Retype all of the entries precisely.

[Data in this exercise]

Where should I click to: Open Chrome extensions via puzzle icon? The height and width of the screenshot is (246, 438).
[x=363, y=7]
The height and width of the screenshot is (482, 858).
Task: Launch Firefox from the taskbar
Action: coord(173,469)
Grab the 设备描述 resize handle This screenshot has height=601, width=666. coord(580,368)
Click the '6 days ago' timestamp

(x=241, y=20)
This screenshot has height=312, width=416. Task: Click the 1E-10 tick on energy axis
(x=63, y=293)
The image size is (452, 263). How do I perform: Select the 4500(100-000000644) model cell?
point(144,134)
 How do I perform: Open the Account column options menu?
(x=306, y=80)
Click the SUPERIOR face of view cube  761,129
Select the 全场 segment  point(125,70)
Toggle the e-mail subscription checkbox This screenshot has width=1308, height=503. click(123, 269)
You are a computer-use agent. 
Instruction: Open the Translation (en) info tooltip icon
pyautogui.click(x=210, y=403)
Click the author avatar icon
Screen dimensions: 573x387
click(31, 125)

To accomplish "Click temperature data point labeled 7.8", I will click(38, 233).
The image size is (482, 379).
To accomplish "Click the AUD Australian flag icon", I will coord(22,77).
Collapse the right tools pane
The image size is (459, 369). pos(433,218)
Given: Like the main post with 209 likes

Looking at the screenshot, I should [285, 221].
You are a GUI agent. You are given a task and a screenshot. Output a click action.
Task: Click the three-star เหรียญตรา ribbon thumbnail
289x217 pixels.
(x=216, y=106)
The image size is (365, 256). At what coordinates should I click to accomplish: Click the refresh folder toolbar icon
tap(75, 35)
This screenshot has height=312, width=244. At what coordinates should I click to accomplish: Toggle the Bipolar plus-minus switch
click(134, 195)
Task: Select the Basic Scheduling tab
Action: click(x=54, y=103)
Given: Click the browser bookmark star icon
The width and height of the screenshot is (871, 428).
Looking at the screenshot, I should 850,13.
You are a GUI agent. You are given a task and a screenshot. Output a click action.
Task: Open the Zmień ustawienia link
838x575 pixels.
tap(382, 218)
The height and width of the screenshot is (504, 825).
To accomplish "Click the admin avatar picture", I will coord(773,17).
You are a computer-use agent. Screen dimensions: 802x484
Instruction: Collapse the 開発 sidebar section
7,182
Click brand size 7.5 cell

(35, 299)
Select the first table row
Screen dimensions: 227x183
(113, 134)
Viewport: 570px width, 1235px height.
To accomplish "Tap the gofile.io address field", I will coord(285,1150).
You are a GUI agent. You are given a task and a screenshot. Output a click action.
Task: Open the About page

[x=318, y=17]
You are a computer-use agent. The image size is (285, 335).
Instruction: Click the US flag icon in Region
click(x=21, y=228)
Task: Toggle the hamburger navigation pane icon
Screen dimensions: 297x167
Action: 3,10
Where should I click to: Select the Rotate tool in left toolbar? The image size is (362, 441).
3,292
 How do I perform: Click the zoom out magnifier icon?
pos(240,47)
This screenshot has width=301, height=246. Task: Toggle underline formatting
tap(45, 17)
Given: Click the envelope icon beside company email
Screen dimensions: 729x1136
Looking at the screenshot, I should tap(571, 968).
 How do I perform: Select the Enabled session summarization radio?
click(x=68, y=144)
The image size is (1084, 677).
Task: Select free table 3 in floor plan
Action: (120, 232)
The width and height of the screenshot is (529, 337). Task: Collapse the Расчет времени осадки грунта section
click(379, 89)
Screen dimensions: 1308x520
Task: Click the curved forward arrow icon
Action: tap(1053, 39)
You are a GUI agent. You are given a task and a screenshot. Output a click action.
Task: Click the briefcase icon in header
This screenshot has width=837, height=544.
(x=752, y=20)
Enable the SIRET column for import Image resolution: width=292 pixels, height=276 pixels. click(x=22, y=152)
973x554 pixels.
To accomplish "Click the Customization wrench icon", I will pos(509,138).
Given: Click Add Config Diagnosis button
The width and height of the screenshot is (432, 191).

[/Data in this exercise]

Response for this exercise
Where should I click to: Open Chrome extensions via puzzle icon? The height and width of the screenshot is (246, 438).
[x=363, y=7]
The height and width of the screenshot is (482, 858).
Task: Launch Firefox from the taskbar
Action: coord(173,469)
Grab the 设备描述 resize handle This screenshot has height=601, width=666. coord(580,368)
Click the '6 days ago' timestamp

(x=241, y=20)
This screenshot has height=312, width=416. Task: Click the 1E-10 tick on energy axis
(x=63, y=293)
The image size is (452, 263). How do I perform: Select the 4500(100-000000644) model cell?
point(144,134)
 How do I perform: Open the Account column options menu?
(x=306, y=80)
Click the SUPERIOR face of view cube  761,129
Select the 全场 segment  point(125,70)
Toggle the e-mail subscription checkbox This screenshot has width=1308, height=503. click(123, 269)
You are a computer-use agent. 
Instruction: Open the Translation (en) info tooltip icon
pyautogui.click(x=210, y=403)
Click the author avatar icon
Screen dimensions: 573x387
click(31, 125)

To accomplish "Click temperature data point labeled 7.8", I will click(38, 233).
The image size is (482, 379).
To accomplish "Click the AUD Australian flag icon", I will coord(22,77).
Collapse the right tools pane
The image size is (459, 369). pos(433,218)
Given: Like the main post with 209 likes

Looking at the screenshot, I should [285, 221].
You are a GUI agent. You are given a task and a screenshot. Output a click action.
Task: Click the three-star เหรียญตรา ribbon thumbnail
289x217 pixels.
(x=216, y=106)
The image size is (365, 256). At what coordinates should I click to accomplish: Click the refresh folder toolbar icon
tap(75, 35)
This screenshot has height=312, width=244. At what coordinates should I click to accomplish: Toggle the Bipolar plus-minus switch
click(134, 195)
Task: Select the Basic Scheduling tab
Action: click(x=54, y=103)
Given: Click the browser bookmark star icon
The width and height of the screenshot is (871, 428).
Looking at the screenshot, I should 850,13.
You are a GUI agent. You are given a task and a screenshot. Output a click action.
Task: Open the Zmień ustawienia link
838x575 pixels.
tap(382, 218)
The height and width of the screenshot is (504, 825).
To accomplish "Click the admin avatar picture", I will coord(773,17).
You are a computer-use agent. Screen dimensions: 802x484
Instruction: Collapse the 開発 sidebar section
7,182
Click brand size 7.5 cell

(35, 299)
Select the first table row
Screen dimensions: 227x183
(113, 134)
Viewport: 570px width, 1235px height.
To accomplish "Tap the gofile.io address field", I will coord(285,1150).
You are a GUI agent. You are given a task and a screenshot. Output a click action.
Task: Open the About page

[x=318, y=17]
You are a computer-use agent. The image size is (285, 335).
Instruction: Click the US flag icon in Region
click(x=21, y=228)
Task: Toggle the hamburger navigation pane icon
Screen dimensions: 297x167
Action: 3,10
Where should I click to: Select the Rotate tool in left toolbar? The image size is (362, 441).
3,292
 How do I perform: Click the zoom out magnifier icon?
pos(240,47)
This screenshot has width=301, height=246. Task: Toggle underline formatting
tap(45, 17)
Given: Click the envelope icon beside company email
Screen dimensions: 729x1136
Looking at the screenshot, I should tap(571, 968).
 How do I perform: Select the Enabled session summarization radio?
click(x=68, y=144)
The image size is (1084, 677).
Task: Select free table 3 in floor plan
Action: (120, 232)
The width and height of the screenshot is (529, 337). Task: Collapse the Расчет времени осадки грунта section
click(379, 89)
Screen dimensions: 1308x520
Task: Click the curved forward arrow icon
Action: tap(1053, 39)
You are a GUI agent. You are given a task and a screenshot. Output a click action.
Task: Click the briefcase icon in header
This screenshot has width=837, height=544.
(x=752, y=20)
Enable the SIRET column for import Image resolution: width=292 pixels, height=276 pixels. click(x=22, y=152)
973x554 pixels.
To accomplish "Click the Customization wrench icon", I will pos(509,138).
Given: Click Add Config Diagnosis button
The width and height of the screenshot is (432, 191).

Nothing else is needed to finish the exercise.